Они неплохо вышколены: ни приподнятых бровей, ни изумления на лицах. Как хочешь, мол, дорогая Олли, наше дело маленькое.
— Я подумала, что мистер Джонсон был прав, когда посоветовал мне никуда не летать. — Я им не обязана объяснять свои поступки, но думаю, что сейчас это будет нелишне, чтобы босс их не удивлялся особо моей взбалмошности, на которую я, кстати, имею право. — Действительно, там я буду чувствовать себя менее защищенной — так что Нью-Йорк пока подождет…
— Вы совершенно правы, Олли, — замечает тот, который и напоминал мне дважды, что пора, — то ли старший смены, то ли самый решительный. — Здесь нам будет проще выполнить свою задачу — хотя мы бы с честью выполнили бы ее в любом другом городе.
— Не сомневаюсь, — отвечаю ему с улыбкой, намеренно поддерживая личный контакт, я минимум пару раз в день говорю им что-нибудь личное, чтоб быть для них не очередной бездушной миллионершей, которую защищать можно только за большие деньги, но приятной молодой женщиной, которую следует охранять не только из-за долларов. Может, пригодится это, сыграет свою роль в том случае… в том случае, не дай бог которому случиться…

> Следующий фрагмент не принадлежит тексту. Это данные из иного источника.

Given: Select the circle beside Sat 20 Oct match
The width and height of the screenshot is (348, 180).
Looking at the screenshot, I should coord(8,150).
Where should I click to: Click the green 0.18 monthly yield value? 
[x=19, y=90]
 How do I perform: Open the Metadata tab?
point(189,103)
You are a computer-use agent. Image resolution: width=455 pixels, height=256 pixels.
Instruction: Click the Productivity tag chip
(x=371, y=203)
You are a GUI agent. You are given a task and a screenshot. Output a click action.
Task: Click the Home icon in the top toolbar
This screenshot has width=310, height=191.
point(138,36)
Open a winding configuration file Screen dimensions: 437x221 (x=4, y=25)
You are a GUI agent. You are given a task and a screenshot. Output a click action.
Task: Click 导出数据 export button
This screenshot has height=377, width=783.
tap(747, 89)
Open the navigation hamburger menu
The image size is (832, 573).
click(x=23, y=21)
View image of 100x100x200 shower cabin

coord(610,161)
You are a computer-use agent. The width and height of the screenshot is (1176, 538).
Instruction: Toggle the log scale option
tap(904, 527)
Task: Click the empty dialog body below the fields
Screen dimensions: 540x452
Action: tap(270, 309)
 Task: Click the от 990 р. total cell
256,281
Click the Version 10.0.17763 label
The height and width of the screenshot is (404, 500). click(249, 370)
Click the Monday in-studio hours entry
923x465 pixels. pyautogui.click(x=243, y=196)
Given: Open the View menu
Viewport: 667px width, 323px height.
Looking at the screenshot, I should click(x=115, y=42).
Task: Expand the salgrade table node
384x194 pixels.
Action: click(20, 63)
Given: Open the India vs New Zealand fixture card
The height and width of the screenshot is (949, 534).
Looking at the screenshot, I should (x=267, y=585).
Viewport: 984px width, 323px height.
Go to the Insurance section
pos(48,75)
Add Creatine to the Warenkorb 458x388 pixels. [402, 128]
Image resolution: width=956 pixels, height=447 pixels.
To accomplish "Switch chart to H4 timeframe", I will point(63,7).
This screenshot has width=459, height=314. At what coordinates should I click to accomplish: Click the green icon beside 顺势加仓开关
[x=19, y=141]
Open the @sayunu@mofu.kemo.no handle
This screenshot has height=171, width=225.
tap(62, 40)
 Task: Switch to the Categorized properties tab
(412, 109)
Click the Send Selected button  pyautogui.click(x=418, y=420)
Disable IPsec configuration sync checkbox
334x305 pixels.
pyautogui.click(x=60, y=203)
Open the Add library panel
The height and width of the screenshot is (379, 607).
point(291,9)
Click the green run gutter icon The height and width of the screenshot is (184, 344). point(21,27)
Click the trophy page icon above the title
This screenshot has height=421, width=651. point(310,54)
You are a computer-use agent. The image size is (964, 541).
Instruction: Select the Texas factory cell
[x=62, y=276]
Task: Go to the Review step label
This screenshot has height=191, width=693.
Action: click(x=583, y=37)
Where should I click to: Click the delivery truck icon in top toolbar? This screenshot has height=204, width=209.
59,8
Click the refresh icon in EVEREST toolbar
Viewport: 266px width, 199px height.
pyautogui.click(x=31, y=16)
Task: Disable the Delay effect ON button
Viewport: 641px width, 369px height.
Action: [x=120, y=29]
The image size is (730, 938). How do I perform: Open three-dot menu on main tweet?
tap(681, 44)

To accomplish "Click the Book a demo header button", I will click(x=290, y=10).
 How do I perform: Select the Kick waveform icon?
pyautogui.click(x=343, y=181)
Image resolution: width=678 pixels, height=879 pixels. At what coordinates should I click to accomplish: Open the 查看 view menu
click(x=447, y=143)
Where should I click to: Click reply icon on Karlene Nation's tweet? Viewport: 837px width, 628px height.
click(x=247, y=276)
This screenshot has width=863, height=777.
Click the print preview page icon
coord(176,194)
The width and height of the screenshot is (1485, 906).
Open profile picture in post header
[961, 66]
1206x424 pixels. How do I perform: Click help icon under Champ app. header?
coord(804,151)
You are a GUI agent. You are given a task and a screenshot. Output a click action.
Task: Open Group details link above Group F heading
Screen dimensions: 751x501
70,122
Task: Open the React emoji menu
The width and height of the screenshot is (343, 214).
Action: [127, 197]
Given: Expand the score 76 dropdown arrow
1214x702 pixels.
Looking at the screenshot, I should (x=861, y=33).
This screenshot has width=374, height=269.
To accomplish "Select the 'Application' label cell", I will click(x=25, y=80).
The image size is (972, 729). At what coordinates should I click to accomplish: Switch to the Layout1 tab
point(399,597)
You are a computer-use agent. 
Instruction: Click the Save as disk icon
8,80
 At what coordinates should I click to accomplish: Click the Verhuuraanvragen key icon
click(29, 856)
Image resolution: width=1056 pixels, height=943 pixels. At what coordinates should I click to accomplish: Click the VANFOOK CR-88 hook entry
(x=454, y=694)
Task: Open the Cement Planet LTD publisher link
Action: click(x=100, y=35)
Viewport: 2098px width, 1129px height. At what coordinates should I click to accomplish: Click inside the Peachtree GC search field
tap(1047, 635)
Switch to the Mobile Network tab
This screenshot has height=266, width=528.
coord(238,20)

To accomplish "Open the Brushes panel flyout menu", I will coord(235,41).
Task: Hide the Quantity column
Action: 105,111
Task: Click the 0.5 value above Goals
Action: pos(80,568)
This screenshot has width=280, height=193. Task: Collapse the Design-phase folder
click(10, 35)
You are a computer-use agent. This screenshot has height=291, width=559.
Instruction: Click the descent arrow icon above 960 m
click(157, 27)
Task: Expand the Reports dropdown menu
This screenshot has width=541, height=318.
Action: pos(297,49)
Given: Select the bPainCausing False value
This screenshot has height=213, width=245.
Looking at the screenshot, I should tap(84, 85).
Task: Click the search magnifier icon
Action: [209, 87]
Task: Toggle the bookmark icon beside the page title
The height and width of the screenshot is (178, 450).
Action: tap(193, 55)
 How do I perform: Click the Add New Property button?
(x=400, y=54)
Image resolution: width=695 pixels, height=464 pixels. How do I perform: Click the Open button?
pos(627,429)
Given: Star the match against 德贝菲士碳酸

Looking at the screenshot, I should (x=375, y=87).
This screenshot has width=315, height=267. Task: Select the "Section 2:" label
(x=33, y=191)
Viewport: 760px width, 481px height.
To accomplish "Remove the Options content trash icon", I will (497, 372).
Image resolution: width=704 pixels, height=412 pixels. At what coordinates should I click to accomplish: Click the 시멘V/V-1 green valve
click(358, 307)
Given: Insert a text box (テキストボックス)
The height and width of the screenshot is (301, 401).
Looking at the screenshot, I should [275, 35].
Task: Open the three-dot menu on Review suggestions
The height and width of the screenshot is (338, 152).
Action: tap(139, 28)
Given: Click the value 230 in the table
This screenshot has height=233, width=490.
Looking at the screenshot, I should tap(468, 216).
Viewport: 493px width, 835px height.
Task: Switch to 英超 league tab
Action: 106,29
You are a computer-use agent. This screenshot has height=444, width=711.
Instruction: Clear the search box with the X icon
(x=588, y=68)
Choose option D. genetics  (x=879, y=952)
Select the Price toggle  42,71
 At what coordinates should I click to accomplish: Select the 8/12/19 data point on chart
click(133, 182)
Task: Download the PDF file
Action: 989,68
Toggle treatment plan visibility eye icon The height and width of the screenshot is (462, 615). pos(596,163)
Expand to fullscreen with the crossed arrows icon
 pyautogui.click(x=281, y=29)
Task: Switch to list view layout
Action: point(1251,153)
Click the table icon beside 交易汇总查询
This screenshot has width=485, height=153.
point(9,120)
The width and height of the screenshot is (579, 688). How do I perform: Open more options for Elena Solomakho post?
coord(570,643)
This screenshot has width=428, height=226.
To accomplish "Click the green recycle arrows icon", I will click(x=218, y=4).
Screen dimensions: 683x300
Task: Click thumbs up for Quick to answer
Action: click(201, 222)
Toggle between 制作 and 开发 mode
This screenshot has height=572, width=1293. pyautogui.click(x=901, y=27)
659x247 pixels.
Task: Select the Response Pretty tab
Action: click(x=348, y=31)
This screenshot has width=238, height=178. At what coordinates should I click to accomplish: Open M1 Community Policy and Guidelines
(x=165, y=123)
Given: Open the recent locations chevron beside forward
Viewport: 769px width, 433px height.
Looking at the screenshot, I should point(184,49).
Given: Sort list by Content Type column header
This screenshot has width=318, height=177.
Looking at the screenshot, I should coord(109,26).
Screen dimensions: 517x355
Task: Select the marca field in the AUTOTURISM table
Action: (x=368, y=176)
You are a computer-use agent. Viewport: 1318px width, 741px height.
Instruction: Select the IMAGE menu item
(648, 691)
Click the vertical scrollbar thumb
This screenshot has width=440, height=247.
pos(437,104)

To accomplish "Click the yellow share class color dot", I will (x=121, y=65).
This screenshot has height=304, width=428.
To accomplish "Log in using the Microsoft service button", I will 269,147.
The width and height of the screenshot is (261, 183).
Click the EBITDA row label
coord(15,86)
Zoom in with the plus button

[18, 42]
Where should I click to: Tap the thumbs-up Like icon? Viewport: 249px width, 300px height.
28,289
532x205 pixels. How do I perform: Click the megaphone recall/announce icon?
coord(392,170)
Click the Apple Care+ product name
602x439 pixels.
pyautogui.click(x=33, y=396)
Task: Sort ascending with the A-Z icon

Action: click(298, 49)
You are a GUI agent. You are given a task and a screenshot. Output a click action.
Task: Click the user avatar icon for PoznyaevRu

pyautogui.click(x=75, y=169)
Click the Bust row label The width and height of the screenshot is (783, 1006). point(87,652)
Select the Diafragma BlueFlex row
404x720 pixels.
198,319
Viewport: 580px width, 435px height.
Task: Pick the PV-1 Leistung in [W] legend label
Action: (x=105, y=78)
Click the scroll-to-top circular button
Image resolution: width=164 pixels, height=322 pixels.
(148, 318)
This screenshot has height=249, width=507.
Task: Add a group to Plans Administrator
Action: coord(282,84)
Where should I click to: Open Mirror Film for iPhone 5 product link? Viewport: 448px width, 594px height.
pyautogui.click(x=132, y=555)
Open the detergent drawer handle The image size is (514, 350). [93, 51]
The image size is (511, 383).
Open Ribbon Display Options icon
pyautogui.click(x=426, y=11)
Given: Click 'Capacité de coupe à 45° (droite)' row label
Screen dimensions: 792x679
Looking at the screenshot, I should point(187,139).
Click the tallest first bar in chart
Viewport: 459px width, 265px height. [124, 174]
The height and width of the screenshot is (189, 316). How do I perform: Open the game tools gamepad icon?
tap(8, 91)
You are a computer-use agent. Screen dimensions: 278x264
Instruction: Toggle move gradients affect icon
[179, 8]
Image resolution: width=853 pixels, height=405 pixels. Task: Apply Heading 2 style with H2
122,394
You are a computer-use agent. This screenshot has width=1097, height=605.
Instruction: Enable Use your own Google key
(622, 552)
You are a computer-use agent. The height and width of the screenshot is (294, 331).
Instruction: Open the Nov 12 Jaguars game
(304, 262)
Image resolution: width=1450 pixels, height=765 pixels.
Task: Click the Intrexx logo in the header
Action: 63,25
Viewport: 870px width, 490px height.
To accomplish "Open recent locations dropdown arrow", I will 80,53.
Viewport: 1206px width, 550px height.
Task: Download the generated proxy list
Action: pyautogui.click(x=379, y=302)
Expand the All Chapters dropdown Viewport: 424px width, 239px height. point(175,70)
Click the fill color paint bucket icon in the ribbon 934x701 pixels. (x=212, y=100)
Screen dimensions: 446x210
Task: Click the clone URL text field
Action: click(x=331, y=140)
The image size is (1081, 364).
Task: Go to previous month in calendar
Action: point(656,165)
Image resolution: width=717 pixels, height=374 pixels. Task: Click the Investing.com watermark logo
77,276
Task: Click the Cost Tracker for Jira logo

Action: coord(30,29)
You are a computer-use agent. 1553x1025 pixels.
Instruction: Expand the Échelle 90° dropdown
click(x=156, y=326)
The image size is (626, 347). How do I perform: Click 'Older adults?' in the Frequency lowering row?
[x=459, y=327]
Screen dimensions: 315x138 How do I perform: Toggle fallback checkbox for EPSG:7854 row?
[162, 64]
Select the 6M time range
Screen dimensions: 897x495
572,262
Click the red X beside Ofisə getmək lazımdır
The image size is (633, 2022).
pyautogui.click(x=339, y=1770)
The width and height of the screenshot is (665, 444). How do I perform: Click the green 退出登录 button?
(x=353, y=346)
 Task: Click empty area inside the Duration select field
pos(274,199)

А про себя в ответ на его реплику замечаю:
“Очень сомневаюсь…”
— Давайте вернемся обратно к стойке, — предлагаю мягко, чтобы не приказывать. — Должен был подойти один человек меня проводить — может, еще появится. А заодно предупредите, чтобы самолет нас не ждал.
И мы идем обратно, и я чувствую спиной, что этот с телефоном где-то за нами. Нет, ошиблась: перед нами, уже у стойки, и косится на нас нерешительно и одновременно, кажется, с облегчением, понимая, что мы все же летим. И снова бормочет что-то в мобильный, разговор по которому не прекращал ни на секунду, просто давая длительные паузы. И когда в последний раз объявляют посадку, он все же шагает вперед, за контроль, не переставая оглядываться на нас, успокоенный тем, что один из моих сопровождающих подошел к регистрирующей билеты женщине, оглянулся в последний раз, увидел, что я почти у стойки, и пошел вперед, осознав наконец, что так часто оглядываться стремно, засечь могут.